→ What is needed
In the outdoor advertising statute, condense the paragraph beginning "In addition, a person who violates" into a short bulleted list that keeps its main facts.

→ Page
☆ ☆ ☆ ☆ ☆ ☆ ☆
HISTORY: 1992 Act No. 473, Section 3; 1993 Act No. 181, Section 1530.

SECTION 57-25-160.Erection and maintenance of illegal advertising device.

A person who erects or maintains an advertising device in violation of Section 57-25-140 is guilty of a misdemeanor and, upon conviction, must be fined not more than two hundred dollars or imprisoned for not more than thirty days for each violation.

In addition, a person who violates the provisions of this chapter must be assessed by the department a civil penalty of one hundred dollars a day until the violation ends. A civil penalty must be paid to the department and allocated to the administrative costs of the outdoor advertising program. All monies in excess of the administrative costs must be used in the acquisition of nonconforming signs and may be carried over from year to year. No permit may be issued to a person who is in violation of the provisions of this chapter or who has not paid an assessed civil penalty.

HISTORY: 1962 Code Section 33-591.7; 1971 (57) 2061; 1990 Act No. 519, Section 1; 1993 Act No. 181, Section 1530.

SECTION 57-25-170.Information signs on highway right-of-way.

The commission may provide within the right-of-way for areas at appropriate distances from interchanges on the interstate system and controlled access roads on the federal-aid primary system on which signs, displays, and devices giving specific information in the interest of the traveling public may be erected and maintained under standards and regulations authorized to be adopted and promulgated by the commission. The standards and regulations may provide for cooperative agreements between the Department of Transportation and private interests for the use and display of names for FOOD, LODGING, and GAS information signs on the highway right-of-way.

HISTORY: 1962 Code Section 33-591.4; 1971 (57) 2061; 1990 Act No. 519, Section 1; 1993 Act No. 181, Section 1530.
☆ ☆ ☆ ☆ ☆ ☆ ☆
→ Stored dataset entries
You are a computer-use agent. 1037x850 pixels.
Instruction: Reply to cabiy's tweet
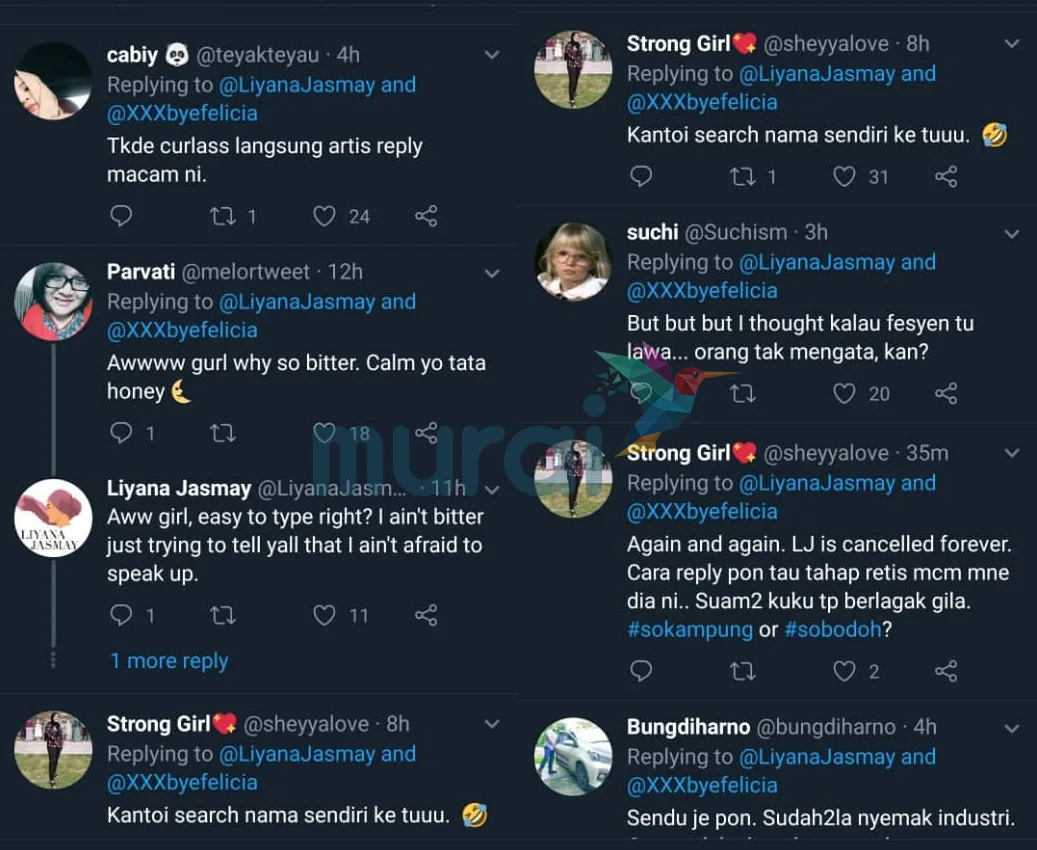121,216
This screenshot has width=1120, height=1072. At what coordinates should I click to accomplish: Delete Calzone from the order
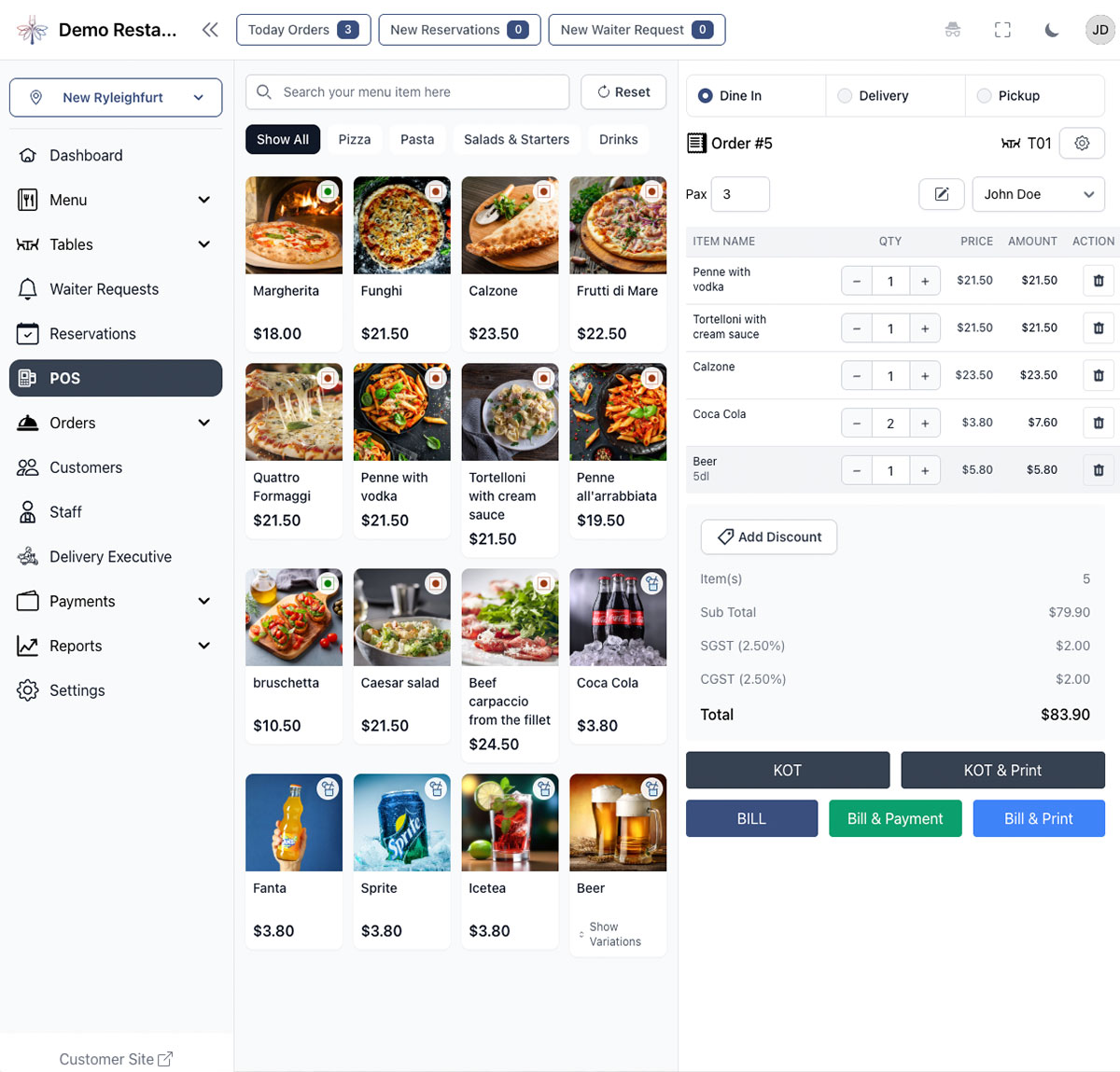1098,375
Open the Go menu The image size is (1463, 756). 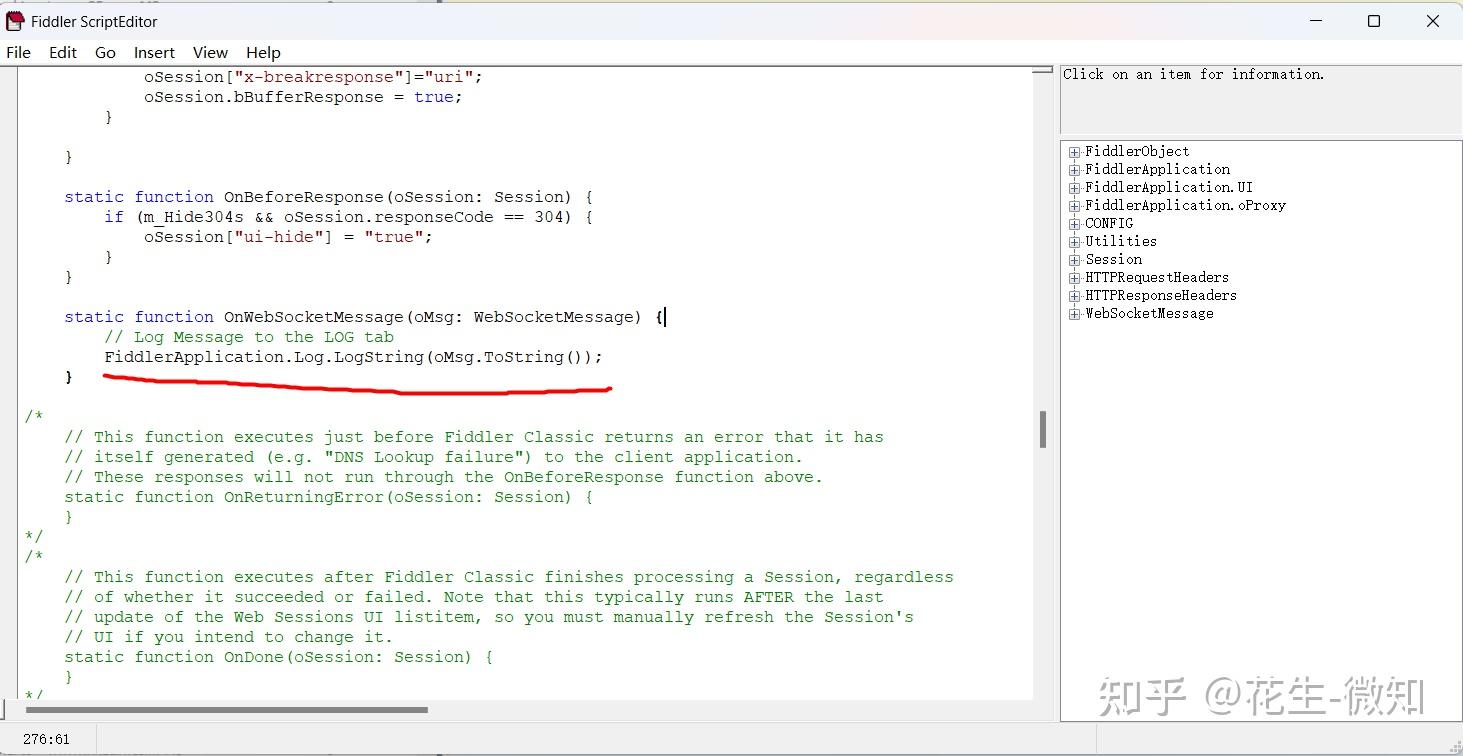(105, 52)
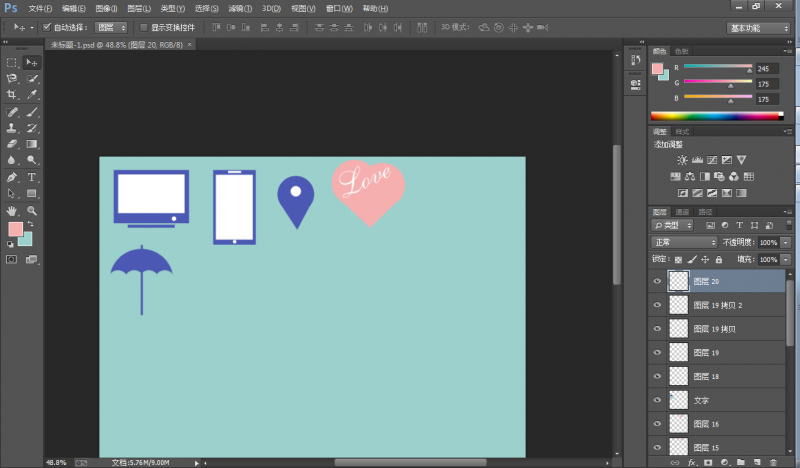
☆ ☆ ☆ ☆ ☆ ☆ ☆
→ Exercise answer
- A person who violates the chapter must be assessed a civil penalty of one hundred dollars a day by the department until the violation ends.
- Civil penalties are paid to the department and allocated to the administrative costs of the outdoor advertising program.
- Money beyond those administrative costs must be used to acquire nonconforming signs and may be carried over from year to year.
- No permit may be issued to a person who is in violation of the chapter or who has not paid an assessed civil penalty.